90. The Government submitted that the overall solicitors’ charging rate (with an uplift of 50% for care and conduct) was excessive, and half the amount was appropriate. The overall hours claimed were also excessive given that similar issues arose in the four other cases considered at the same time; 200 hours for counsel was remarked upon. They proposed no more than GBP 20,000 for solicitors’ costs and GBP 15,000 for counsel in total for all four cases together.
91. The Court recalls that only legal costs and expenses found to have been actually and necessarily incurred and which are reasonable as to quantum are recoverable under Article 41 of the Convention (see, among other authorities, Nikolova v. Bulgaria [GC], no. 31195/96, 25 March 1999, § 79, and Smith and Grady v. the United Kingdom (just satisfaction), nos. 33985/96 and 33986/96, § 28, ECHR 2000-IX).
92. Having regard to the complexity of the case and the procedure adopted, the Court awards the applicant EUR 29,000 for solicitors’ costs and EUR 22,000 for counsel’s fees, which figures are inclusive of VAT.
C. Default interest
93. The Court considers it appropriate that the default interest should be based on the marginal lending rate of the European Central Bank, to which should be added three percentage points.

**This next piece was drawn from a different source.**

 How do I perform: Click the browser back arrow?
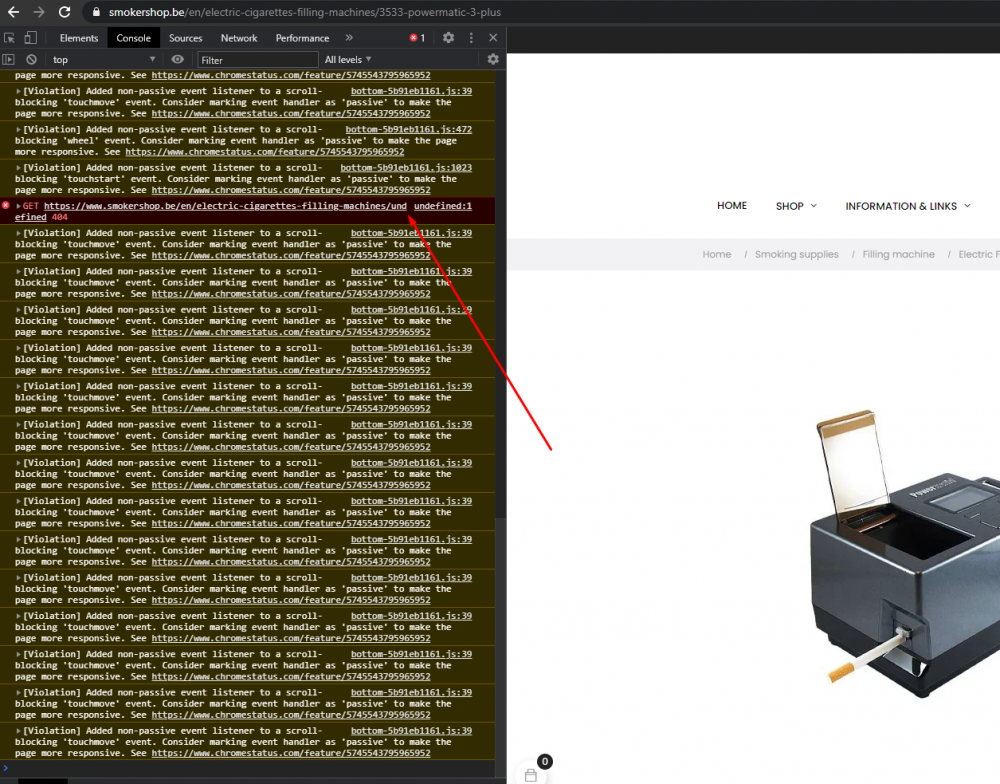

FOR THESE REASONS, THE COURT UNANIMOUSLY
1. Holds that there has been a violation of Article 2 of the Convention due to the lack of independence of the RUC during the initial stages of the investigation begun in 1999;
2. Holds that it is not necessary to examine separately the applicant’s complaint under Article 13 of the Convention;
(a) that the respondent State is to pay the applicant, within three months from the date on which the judgment becomes final in accordance with Article 44 § 2 of the Convention the following amounts, to be converted into pounds sterling at the rate applicable at the date of settlement;
(i) in respect of non-pecuniary damage, EUR 5,000 (five thousand euros);
(ii) in respect of costs and expenses, EUR 51,000 (fifty one thousand euros);
(b) that from the expiry of the above-mentioned three months until settlement simple interest shall be payable on the above amounts at a rate equal to the marginal lending rate of the European Central Bank during the default period plus three percentage points;
4. Dismisses the remainder of the applicant’s claim for just satisfaction.
Done in English, and notified in writing on 27 November 2007, pursuant to Rule 77 §§ 2 and 3 of the Rules of Court.